WORK TO COMPLETE
Pick out all lines in the listing holding the string "will" and copy them.

─── DATA SUPPLIED ───

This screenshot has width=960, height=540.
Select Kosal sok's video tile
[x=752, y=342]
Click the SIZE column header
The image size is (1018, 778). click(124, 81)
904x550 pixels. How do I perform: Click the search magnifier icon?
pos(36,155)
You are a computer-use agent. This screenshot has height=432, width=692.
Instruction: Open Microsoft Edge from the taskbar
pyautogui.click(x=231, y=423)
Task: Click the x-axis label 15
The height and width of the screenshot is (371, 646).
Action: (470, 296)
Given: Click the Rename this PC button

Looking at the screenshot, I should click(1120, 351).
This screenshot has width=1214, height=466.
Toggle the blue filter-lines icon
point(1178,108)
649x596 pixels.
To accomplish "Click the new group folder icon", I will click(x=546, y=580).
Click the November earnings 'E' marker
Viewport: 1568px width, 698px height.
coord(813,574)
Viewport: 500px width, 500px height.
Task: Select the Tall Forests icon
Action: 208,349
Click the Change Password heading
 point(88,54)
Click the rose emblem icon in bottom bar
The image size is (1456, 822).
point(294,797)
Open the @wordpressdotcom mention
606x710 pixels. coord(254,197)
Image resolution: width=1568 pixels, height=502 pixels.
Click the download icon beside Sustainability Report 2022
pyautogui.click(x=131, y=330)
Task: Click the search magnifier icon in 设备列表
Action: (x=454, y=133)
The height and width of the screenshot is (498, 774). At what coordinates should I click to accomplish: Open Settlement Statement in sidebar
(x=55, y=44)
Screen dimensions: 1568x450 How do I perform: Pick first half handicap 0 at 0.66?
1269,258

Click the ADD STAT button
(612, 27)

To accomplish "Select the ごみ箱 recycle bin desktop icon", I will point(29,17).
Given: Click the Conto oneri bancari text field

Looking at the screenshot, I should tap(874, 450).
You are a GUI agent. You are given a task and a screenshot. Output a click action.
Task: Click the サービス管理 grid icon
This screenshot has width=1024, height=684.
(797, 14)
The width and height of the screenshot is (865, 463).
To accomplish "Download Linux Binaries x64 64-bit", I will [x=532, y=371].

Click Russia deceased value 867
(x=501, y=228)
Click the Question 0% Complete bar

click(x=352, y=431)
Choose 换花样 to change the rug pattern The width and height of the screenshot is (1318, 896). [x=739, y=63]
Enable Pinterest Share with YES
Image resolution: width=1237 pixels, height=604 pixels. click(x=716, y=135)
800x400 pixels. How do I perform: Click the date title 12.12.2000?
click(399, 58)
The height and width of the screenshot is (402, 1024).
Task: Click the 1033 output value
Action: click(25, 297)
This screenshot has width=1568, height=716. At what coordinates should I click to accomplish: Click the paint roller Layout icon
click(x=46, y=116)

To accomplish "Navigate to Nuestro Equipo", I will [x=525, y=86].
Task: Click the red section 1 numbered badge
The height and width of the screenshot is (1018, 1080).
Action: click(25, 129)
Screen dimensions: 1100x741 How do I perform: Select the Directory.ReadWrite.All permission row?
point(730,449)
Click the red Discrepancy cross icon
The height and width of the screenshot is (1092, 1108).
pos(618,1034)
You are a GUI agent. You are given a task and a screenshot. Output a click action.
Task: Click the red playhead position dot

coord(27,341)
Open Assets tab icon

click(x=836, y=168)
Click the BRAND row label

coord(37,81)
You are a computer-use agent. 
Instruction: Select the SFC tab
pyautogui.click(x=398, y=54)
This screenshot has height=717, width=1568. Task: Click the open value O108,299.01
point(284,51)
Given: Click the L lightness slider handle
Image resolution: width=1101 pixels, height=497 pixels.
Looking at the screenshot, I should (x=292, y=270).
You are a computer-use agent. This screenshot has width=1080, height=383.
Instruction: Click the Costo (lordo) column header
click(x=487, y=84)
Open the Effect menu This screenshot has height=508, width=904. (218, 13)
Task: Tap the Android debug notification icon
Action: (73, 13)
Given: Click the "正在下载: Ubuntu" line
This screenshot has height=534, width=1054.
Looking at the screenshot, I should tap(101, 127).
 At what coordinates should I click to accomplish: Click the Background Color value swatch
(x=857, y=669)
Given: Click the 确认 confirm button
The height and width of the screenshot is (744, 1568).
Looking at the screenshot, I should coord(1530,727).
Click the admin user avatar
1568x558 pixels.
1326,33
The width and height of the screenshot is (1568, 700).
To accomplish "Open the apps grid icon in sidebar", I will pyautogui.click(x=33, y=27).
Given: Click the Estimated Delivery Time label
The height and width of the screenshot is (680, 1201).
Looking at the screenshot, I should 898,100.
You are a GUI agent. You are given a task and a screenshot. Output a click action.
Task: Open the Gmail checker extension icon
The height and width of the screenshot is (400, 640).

───

SOLUTION
To accomplish "Click the new group folder icon", I will click(x=546, y=580).
To accomplish "Select the ごみ箱 recycle bin desktop icon", I will point(29,17).
To accomplish "Download Linux Binaries x64 64-bit", I will [x=532, y=371].
To accomplish "Navigate to Nuestro Equipo", I will [x=525, y=86].
To accomplish "Open the apps grid icon in sidebar", I will pyautogui.click(x=33, y=27).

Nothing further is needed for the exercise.